Putting women and girls at the centre of the response

Integrating HIV and sexual & reproductive health (SRH) is the future of prevention. To end the HIV epidemic, it is fundamental to put women at the center of the response. This means making it easier for women and girls to access quality, comprehensive HIV/SRH care where and when they feel comfortable, bringing down barriers, and developing multipurpose prevention technologies  that address many SRH needs with a single product. There is still much to be done to fully realize the vital work of integrating HIV treatment and prevention with sexual and reproductive health (SRH).

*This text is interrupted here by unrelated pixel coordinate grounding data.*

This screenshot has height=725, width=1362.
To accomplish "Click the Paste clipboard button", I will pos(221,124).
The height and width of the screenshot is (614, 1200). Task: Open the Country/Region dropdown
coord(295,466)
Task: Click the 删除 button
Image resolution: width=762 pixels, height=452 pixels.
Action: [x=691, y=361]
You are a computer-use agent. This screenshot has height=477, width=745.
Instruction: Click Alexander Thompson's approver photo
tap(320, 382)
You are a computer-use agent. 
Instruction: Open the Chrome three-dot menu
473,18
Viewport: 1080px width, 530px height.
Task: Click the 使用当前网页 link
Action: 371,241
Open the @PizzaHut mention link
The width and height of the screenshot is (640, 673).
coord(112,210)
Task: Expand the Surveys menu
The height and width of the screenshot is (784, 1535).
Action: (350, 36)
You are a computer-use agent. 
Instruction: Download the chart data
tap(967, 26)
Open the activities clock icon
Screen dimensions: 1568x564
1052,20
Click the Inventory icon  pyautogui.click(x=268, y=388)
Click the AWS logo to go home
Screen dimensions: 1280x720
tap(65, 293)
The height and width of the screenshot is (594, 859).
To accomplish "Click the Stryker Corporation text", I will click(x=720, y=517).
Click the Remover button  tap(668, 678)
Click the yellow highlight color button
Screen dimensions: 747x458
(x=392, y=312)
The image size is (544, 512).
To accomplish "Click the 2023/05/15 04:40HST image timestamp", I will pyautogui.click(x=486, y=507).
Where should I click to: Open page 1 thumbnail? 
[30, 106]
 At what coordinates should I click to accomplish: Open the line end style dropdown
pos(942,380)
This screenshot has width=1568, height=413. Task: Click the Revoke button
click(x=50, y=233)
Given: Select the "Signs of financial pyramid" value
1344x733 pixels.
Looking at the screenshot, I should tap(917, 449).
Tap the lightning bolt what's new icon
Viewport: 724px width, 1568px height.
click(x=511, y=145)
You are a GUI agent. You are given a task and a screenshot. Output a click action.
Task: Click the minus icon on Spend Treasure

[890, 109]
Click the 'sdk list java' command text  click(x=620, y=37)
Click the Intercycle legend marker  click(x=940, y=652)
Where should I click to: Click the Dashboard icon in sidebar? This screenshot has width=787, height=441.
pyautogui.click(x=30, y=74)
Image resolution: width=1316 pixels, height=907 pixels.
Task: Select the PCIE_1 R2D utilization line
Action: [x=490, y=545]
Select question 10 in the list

Benefits of Linking HIV and SRH

Integrated services are now seen as a key strategy for overcoming missed opportunities of meeting the needs of overlapping target populations in HIV prevention and SRH services. Moreover, there is widespread recognition that strengthening linkages between HIV and SRH programs could lead to a number of important public health, socio-economic, and individual benefits, such as:

  • Improving access to and use of key HIV and SRH services
  • Better access of PLHIV to SRH services tailored to their needs
  • Reduction in HIV-related stigma and discrimination; improved coverage of underserved/vulnerable/key populations
  • Greater support for “dual protection” (correct and consistent condom use to prevent HIV and unintended pregnancy)
  • Improved quality of care
  • Decreased duplication of efforts and competition for resources
  • Better understanding and protection of individuals’ rights
  • Mutually reinforcing complementarities in legal and policy frameworks
  • Enhanced program effectiveness and efficiency
  • Better utilization of scarce human resources for health

There remains a great need to strengthen HIV prevention interventions as adolescents and young women continue to be vulnerable to HIV. Statistics show that the highest number of new infections are still being experienced among 15–24-year-old adolescents and young women. This is perpetuated by inequalities in power, status, rights and voice. This further presents the need for strategies to empower girls and young women to increase their voice, bodily autonomy and agency, thus decreasing their vulnerability to HIV infection. We must do more to protect young girls from the clutches of rich and powerful men who engage in inter-generational sex, transactional sex and many times have multiple sexual partners.